Time Line. Paul’s relationships with the Corinthians span 7 years. (Dates below are approximate.)

AD 50-52: Paul spent 1 ½ years in Corinthian planting/establishing the church.

AD 54: 1 Corinthians written.

AD 55: Paul made a 2nd visit to Corinth (2 Cor 13:2), the painful visit (2 Cor 2:1) to deal with an emergency disciplinary problem in the church.

AD 56: 2 Corinthians was written from Macedonia after this 2nd visit.

AD 57: Paul came to Corinth for the 3rd and final time (2 Cor 13:1) and stayed for 3 months.

Differences Between 1 and 2 Corinthians. Of all the churches planted/founded by Paul, the Corinthian church was the most demanding. As a result, Paul wrote 4 letters to them, 2 lengthy ones remain, while 2 were lost, 1 written before, and the other after 1 Corinthians (1 Cor 5:9; 2 Cor 2:3-4, 7:8-12).

1 Corinthians deals with major problems of behavior (divisions, immorality, lawsuits, favoritism) and doctrine (doubts about the resurrection). They also questioned Paul’s abilities and authority (1 Cor 2:1-5, 4:8-13). Paul addressed all of these issues objectively and unemotionally.

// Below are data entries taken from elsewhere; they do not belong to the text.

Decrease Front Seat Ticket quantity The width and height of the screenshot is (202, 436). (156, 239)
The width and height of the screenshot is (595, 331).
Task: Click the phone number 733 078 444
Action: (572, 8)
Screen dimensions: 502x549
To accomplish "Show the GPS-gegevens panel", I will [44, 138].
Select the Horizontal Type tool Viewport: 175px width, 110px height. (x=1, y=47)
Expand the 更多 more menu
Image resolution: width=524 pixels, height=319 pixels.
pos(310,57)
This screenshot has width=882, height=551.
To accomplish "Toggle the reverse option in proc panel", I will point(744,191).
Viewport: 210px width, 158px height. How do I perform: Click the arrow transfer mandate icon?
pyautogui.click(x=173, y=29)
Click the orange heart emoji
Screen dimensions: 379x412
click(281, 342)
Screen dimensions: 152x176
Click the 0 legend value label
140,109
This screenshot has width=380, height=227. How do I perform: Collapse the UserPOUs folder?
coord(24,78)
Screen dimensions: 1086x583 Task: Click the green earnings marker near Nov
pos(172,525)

2 Corinthians, however, reveals a range of unashamed emotional extremes in Paul. He is overjoyed and confident (2 Cor 7:4), yet deeply hurt by their coldness toward him (2 Cor 6:12), by them “putting up” with him (2 Cor 11:1), and believing all the criticisms leveled against him, that he is weak, ineffective and not a true apostle/leader. They believe that Paul is all of the following:

  • He is worldly; he can’t keep his decision (2 Cor 1:17).
  • He is deceptive; he distorts God’s word (2 Cor 4:2).
  • He is weak; he will just fade away (2 Cor 4:16).
  • He is corrupt; he exploits people (2 Cor 7:2).
  • He is not a true servant of God (2 Cor 10:7).
  • He is unimpressive in person, while he boldly talks big in his letters (2 Cor 10:1,10; 11:6,21).
  • He is a fool; he is out of his mind (2 Cor 11:1,16,23).
  • He is untraditional, unconventional, crafty; he refused financial support (2 Cor 11:7; 12:13-16).
  • He is not a leader; he lacks credentials as a leader (2 Cor 12:1,11-12).

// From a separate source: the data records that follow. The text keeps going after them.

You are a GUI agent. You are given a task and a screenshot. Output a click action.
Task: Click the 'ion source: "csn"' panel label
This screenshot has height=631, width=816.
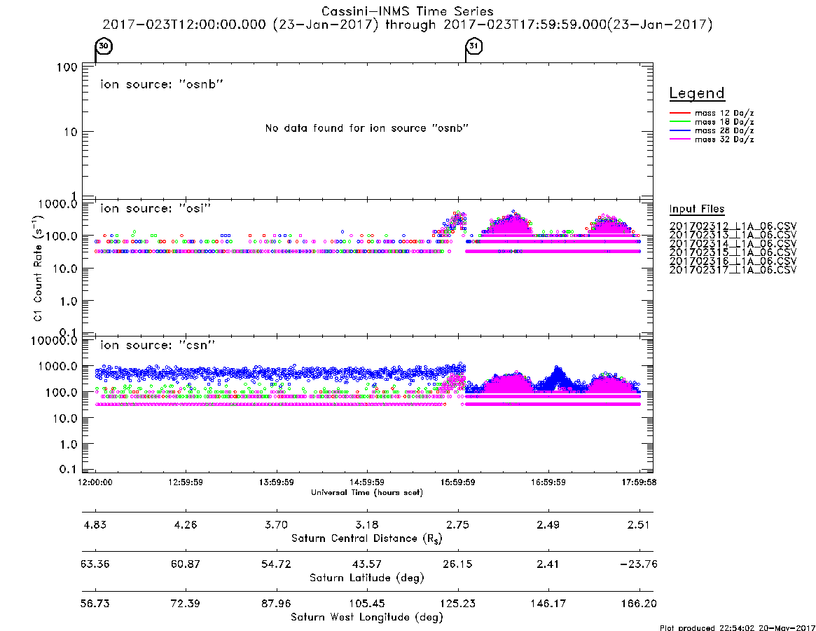[x=158, y=345]
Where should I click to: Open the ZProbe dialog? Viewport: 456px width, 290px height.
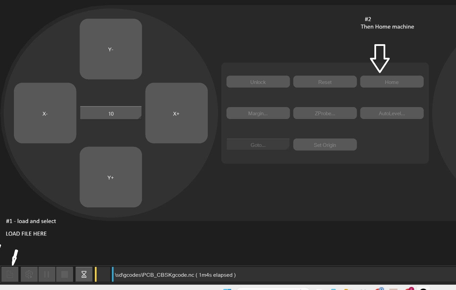point(325,113)
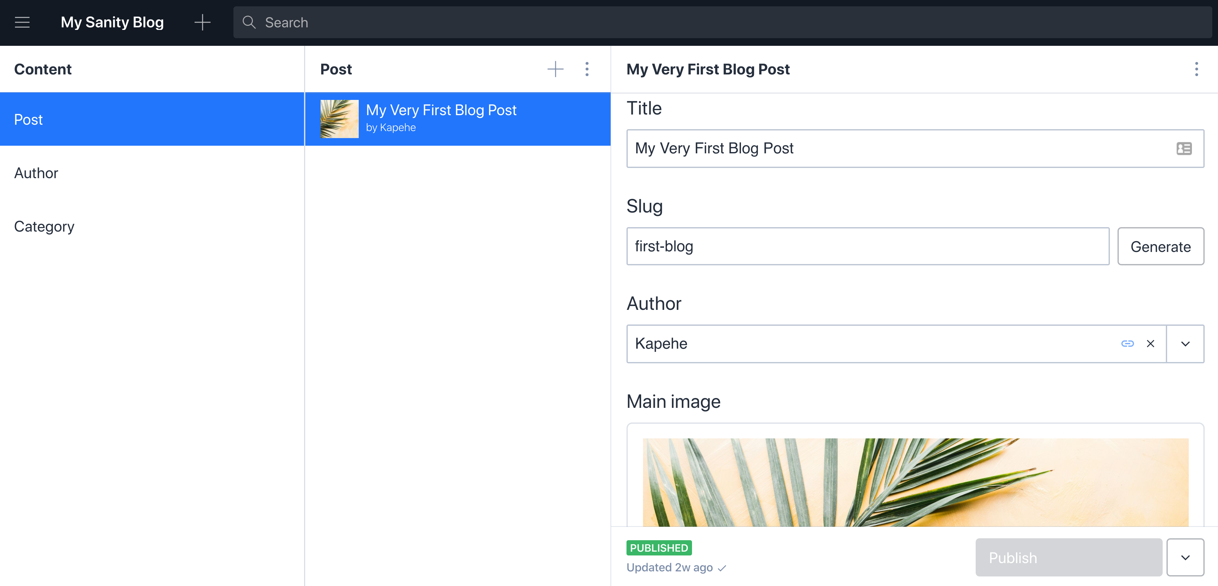Expand the author dropdown chevron
Viewport: 1218px width, 586px height.
pos(1186,342)
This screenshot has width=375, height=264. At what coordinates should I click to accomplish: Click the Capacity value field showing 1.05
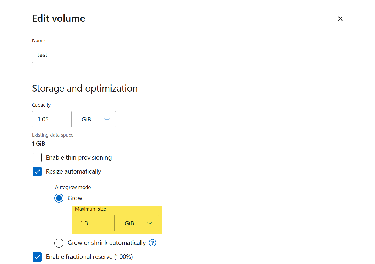click(x=52, y=119)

Because of all such criticisms against him, spurred on by other Christian leaders, Paul was forced to defend his doctrines/teachings, his ministry, and his integrity/character (2 Cor 1:12-13; 2:17; 3:5; 4:2, 5; 5:9-10; 6:3-4,11; 7:2; 8:20-21; 10:7; 11:5-6,30; 12:11-12; 13:5-6). He is sorry that the Christians do not reciprocate his love for them (2 Cor 6:11-13), and that they do not acknowledge the authenticity of his Christian life--his apostleship, and God’s work done through him (2 Cor 3:1-3; 12:11-13).

Why Christians Criticized Paul. There may be 2 major factors:

1. Cultural differences. Since Apollos and Peter had visited the church at Corinth, the educated Greek Christians were drawn to the gifted orator Appollos, an Alexandrian Jew (Acts 18:24-28), while the Jewish members were attracted to Peter. These southern Greeks, who were fascinated by oratory, rhetoric, intellectualism and sophisticated discourse, were unimpressed by manual worker Paul because of his amateurish speaking abilities. They also felt insulted by his refusal to accept money from them, while he accepted money from the rustic northern Greeks (2 Cor 11:7-9). They also likely didn’t like Paul continually admonishing them about their idolatry and immorality (2 Cor 6:14-7:1; 12:20-13:1). The Jews, on the other hand, were upset with Paul for not championing their conservative Jewish Mosaic tradition. (See below.)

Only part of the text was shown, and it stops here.